You will have to download the OCR Module. If you are unable to access that page, contact sales@attivio.com or your Attivio Account Representative for access.
OCR Module Installation
To install the OCR module please follow the add-on module installation procedure.
OCR Licensing
In order to use the OCR module, a valid OCR module license serial number is required. To request a trial or production serial number, please contact your sales/account representative (sales@attivio.com). Once you have a license serial number follow the directions below.

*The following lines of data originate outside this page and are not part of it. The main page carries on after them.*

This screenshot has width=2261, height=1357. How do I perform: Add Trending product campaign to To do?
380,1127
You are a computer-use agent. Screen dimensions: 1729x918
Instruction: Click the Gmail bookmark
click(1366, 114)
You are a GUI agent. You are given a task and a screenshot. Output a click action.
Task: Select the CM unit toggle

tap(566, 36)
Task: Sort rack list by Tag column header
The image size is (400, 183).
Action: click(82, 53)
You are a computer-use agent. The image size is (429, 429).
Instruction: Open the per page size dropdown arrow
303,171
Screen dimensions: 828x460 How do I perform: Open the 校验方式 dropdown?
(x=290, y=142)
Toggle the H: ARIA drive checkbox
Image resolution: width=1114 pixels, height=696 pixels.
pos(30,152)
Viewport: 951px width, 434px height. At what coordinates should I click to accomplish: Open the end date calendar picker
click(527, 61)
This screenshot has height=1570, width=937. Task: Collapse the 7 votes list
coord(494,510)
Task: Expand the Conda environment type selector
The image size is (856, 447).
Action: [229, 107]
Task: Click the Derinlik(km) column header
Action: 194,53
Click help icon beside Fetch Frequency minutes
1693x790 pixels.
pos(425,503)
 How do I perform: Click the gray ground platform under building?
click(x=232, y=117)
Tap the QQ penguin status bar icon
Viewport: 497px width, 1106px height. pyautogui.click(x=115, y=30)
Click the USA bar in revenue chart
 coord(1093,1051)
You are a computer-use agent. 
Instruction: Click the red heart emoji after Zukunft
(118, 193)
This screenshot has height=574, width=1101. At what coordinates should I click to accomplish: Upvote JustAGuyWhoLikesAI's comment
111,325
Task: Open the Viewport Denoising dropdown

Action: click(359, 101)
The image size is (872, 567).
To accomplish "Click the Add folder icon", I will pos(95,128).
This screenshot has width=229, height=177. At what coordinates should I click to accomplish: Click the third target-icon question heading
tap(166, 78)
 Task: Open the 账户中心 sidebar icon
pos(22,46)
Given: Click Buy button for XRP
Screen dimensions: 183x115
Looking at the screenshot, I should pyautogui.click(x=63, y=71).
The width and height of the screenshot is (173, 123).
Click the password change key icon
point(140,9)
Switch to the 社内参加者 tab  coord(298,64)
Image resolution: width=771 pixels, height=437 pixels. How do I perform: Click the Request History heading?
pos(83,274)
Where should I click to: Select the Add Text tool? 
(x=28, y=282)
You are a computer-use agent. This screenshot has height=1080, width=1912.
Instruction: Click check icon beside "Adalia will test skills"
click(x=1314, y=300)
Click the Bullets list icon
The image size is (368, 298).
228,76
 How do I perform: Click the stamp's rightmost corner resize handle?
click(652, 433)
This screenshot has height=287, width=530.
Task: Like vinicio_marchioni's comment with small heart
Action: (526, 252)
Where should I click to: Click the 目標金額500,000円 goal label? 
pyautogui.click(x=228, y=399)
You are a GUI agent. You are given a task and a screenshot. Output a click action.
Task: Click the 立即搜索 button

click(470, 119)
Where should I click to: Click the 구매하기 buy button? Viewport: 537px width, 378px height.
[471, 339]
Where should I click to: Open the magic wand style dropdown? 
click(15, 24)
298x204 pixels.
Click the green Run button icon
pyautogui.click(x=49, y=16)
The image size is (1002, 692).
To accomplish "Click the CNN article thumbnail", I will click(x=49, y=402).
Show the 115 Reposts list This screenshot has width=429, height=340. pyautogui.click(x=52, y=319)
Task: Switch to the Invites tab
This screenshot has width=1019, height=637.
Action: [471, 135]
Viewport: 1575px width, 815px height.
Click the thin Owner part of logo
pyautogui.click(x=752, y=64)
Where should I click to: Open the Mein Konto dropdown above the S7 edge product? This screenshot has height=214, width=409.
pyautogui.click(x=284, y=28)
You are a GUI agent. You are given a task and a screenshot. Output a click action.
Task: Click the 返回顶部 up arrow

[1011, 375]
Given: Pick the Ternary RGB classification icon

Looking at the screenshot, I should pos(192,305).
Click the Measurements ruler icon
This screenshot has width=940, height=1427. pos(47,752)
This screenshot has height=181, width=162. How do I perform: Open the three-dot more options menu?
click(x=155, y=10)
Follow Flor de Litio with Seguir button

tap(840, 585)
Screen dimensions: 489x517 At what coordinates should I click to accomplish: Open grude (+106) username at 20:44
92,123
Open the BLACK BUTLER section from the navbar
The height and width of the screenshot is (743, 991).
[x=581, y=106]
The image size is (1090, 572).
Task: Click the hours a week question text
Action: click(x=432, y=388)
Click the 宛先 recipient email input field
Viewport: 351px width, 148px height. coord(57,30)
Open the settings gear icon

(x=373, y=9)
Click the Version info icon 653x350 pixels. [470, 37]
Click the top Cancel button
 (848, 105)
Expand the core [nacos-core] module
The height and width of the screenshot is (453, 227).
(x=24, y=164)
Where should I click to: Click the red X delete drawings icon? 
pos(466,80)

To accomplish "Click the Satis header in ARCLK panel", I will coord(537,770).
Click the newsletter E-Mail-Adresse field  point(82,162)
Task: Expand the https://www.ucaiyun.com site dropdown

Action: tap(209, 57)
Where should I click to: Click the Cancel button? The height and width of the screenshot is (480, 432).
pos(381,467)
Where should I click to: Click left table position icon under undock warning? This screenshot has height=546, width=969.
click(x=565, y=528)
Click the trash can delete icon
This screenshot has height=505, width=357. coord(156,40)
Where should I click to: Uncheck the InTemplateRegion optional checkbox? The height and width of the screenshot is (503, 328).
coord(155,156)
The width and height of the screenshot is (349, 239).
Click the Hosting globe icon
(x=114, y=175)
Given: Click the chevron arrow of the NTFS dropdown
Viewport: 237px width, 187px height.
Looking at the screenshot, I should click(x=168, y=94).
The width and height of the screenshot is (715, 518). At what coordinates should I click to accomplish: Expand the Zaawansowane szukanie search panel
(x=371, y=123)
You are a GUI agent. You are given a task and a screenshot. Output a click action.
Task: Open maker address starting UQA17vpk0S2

OCR Module License Serial Numbers can only be used on one physical machine and cannot be reassigned to new machines once they are activated.
Windows
License Activation for Windows
Linux
OCR Configuration
Once the OCR module is installed, its XML configuration is automatically included when you create a project. The OCR configuration files are:
<project-dir>\conf\properties\ocr\ocr.properties
- the OCR module properties file. The file invites you to set the value of theocr.developerSerialNumber
property, but this value should be left blank. Attivio sets this value internally. (Note that the developer serial number is not the same as your OCR user license number.)<project-dir>\conf\components\recognizeText.xml
- the component that uses the recognizeText document transformer. See the Example Configuration below on this page.<project-dir>\conf\workflow\ingest\ocrIngest.xml
- the ocrIngest workflow, which includes the recognizeText component. If needed you can edit this workflow in the Attivio Administrator (System Management > Workflows > Ingest > ocrIngest).Important note on the Document Batch Size
Please note that it is important to set the Document Batch Size correctly in the connector in order for the OCR processing to work properly, which may require some amount of initial testing. OCR is a resource-intensive operation and setting Batch Size correctly will ensure proper memory allocation and prevent OCR request timeouts. The right documentBatchSize value will depend on the average size of your input documents. See the following for more information.
RecognizeText Transformer
The RecognizeText transformer performs all OCR module operations. It is instantiated by the recognizeText document transformer in the ocrIngest workflow.
Image Formats
The OCR Module can "read" the following image fomats.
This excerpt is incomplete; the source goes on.